REQUIREMENT: Set all the entries down again, unaltered.

Collected data entries:
:::::
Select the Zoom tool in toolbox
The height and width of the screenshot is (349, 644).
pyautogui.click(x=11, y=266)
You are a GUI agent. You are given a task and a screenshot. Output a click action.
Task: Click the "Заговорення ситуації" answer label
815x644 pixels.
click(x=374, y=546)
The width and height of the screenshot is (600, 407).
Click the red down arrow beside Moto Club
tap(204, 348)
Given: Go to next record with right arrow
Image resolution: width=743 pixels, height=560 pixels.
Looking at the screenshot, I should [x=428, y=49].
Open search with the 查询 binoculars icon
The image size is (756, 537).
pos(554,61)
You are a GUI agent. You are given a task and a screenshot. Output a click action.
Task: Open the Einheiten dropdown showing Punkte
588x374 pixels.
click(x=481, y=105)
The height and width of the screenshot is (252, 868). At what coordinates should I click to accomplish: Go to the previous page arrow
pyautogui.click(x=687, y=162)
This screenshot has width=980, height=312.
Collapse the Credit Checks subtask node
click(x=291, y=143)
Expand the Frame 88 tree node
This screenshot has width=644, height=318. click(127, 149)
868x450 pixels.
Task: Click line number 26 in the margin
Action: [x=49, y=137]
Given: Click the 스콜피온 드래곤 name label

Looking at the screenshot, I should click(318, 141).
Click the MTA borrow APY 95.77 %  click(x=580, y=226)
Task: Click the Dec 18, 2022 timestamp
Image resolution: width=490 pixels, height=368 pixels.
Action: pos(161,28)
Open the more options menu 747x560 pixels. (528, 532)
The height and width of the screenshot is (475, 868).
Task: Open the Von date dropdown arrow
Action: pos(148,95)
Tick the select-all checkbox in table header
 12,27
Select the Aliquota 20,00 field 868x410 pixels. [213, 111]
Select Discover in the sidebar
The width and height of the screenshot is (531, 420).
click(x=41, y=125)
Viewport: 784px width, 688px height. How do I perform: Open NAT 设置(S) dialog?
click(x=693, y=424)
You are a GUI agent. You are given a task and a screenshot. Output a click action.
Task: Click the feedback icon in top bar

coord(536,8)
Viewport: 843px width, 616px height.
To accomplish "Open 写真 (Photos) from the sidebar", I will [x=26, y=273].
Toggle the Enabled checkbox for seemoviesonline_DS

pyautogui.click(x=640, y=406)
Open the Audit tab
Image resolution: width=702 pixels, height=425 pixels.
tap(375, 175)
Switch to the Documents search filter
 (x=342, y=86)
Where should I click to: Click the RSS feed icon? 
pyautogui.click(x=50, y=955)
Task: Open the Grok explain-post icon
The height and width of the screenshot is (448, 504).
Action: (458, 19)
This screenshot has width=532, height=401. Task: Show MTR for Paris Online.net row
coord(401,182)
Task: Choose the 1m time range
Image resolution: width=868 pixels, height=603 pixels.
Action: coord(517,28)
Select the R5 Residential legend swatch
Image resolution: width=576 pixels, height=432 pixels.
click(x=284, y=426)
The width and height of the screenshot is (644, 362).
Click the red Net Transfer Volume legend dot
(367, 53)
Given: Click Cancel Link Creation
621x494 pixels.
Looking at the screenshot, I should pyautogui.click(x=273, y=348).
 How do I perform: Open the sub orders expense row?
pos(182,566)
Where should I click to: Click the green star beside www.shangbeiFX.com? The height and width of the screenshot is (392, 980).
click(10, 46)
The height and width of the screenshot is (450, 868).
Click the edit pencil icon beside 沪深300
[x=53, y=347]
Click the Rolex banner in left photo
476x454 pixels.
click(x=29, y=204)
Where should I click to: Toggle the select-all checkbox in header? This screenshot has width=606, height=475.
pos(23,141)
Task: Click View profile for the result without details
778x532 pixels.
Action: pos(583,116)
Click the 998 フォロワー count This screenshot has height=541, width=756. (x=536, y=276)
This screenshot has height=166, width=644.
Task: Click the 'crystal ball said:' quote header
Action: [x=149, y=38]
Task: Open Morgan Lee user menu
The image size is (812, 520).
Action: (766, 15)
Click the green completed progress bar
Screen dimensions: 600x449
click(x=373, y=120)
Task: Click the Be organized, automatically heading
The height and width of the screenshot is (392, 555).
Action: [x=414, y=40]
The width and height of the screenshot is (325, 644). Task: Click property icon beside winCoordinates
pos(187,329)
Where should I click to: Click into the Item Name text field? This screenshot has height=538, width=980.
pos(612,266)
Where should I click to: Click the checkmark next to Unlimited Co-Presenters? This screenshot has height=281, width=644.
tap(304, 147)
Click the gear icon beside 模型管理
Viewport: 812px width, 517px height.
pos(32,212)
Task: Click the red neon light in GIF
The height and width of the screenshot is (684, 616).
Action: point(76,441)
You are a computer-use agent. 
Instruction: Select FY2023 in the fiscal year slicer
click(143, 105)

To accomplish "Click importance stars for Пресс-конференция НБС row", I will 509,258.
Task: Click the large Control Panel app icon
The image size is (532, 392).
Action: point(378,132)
:::::
SOLUTION BELOW:
Select the Zoom tool in toolbox
The height and width of the screenshot is (349, 644).
pyautogui.click(x=11, y=266)
You are a GUI agent. You are given a task and a screenshot. Output a click action.
Task: Click the "Заговорення ситуації" answer label
815x644 pixels.
click(x=374, y=546)
The width and height of the screenshot is (600, 407).
Click the red down arrow beside Moto Club
tap(204, 348)
Given: Go to next record with right arrow
Image resolution: width=743 pixels, height=560 pixels.
Looking at the screenshot, I should [x=428, y=49].
Open search with the 查询 binoculars icon
The image size is (756, 537).
pos(554,61)
You are a GUI agent. You are given a task and a screenshot. Output a click action.
Task: Open the Einheiten dropdown showing Punkte
588x374 pixels.
click(x=481, y=105)
The height and width of the screenshot is (252, 868). At what coordinates should I click to accomplish: Go to the previous page arrow
pyautogui.click(x=687, y=162)
This screenshot has width=980, height=312.
Collapse the Credit Checks subtask node
click(x=291, y=143)
Expand the Frame 88 tree node
This screenshot has width=644, height=318. click(127, 149)
868x450 pixels.
Task: Click line number 26 in the margin
Action: [x=49, y=137]
Given: Click the 스콜피온 드래곤 name label

Looking at the screenshot, I should click(318, 141).
Click the MTA borrow APY 95.77 %  click(x=580, y=226)
Task: Click the Dec 18, 2022 timestamp
Image resolution: width=490 pixels, height=368 pixels.
Action: pos(161,28)
Open the more options menu 747x560 pixels. (528, 532)
The height and width of the screenshot is (475, 868).
Task: Open the Von date dropdown arrow
Action: pos(148,95)
Tick the select-all checkbox in table header
 12,27
Select the Aliquota 20,00 field 868x410 pixels. [213, 111]
Select Discover in the sidebar
The width and height of the screenshot is (531, 420).
click(x=41, y=125)
Viewport: 784px width, 688px height. How do I perform: Open NAT 设置(S) dialog?
click(x=693, y=424)
You are a GUI agent. You are given a task and a screenshot. Output a click action.
Task: Click the feedback icon in top bar

coord(536,8)
Viewport: 843px width, 616px height.
To accomplish "Open 写真 (Photos) from the sidebar", I will [x=26, y=273].
Toggle the Enabled checkbox for seemoviesonline_DS

pyautogui.click(x=640, y=406)
Open the Audit tab
Image resolution: width=702 pixels, height=425 pixels.
tap(375, 175)
Switch to the Documents search filter
 (x=342, y=86)
Where should I click to: Click the RSS feed icon? 
pyautogui.click(x=50, y=955)
Task: Open the Grok explain-post icon
The height and width of the screenshot is (448, 504).
Action: (458, 19)
This screenshot has width=532, height=401. Task: Show MTR for Paris Online.net row
coord(401,182)
Task: Choose the 1m time range
Image resolution: width=868 pixels, height=603 pixels.
Action: coord(517,28)
Select the R5 Residential legend swatch
Image resolution: width=576 pixels, height=432 pixels.
click(x=284, y=426)
The width and height of the screenshot is (644, 362).
Click the red Net Transfer Volume legend dot
(367, 53)
Given: Click Cancel Link Creation
621x494 pixels.
Looking at the screenshot, I should pyautogui.click(x=273, y=348).
 How do I perform: Open the sub orders expense row?
pos(182,566)
Where should I click to: Click the green star beside www.shangbeiFX.com? The height and width of the screenshot is (392, 980).
click(10, 46)
The height and width of the screenshot is (450, 868).
Click the edit pencil icon beside 沪深300
[x=53, y=347]
Click the Rolex banner in left photo
476x454 pixels.
click(x=29, y=204)
Where should I click to: Toggle the select-all checkbox in header? This screenshot has width=606, height=475.
pos(23,141)
Task: Click View profile for the result without details
778x532 pixels.
Action: pos(583,116)
Click the 998 フォロワー count This screenshot has height=541, width=756. (x=536, y=276)
This screenshot has height=166, width=644.
Task: Click the 'crystal ball said:' quote header
Action: [x=149, y=38]
Task: Open Morgan Lee user menu
The image size is (812, 520).
Action: (766, 15)
Click the green completed progress bar
Screen dimensions: 600x449
click(x=373, y=120)
Task: Click the Be organized, automatically heading
The height and width of the screenshot is (392, 555).
Action: [x=414, y=40]
The width and height of the screenshot is (325, 644). Task: Click property icon beside winCoordinates
pos(187,329)
Where should I click to: Click into the Item Name text field? This screenshot has height=538, width=980.
pos(612,266)
Where should I click to: Click the checkmark next to Unlimited Co-Presenters? This screenshot has height=281, width=644.
tap(304, 147)
Click the gear icon beside 模型管理
Viewport: 812px width, 517px height.
pos(32,212)
Task: Click the red neon light in GIF
The height and width of the screenshot is (684, 616).
Action: point(76,441)
You are a computer-use agent. 
Instruction: Select FY2023 in the fiscal year slicer
click(143, 105)

To accomplish "Click importance stars for Пресс-конференция НБС row", I will 509,258.
Task: Click the large Control Panel app icon
The image size is (532, 392).
Action: point(378,132)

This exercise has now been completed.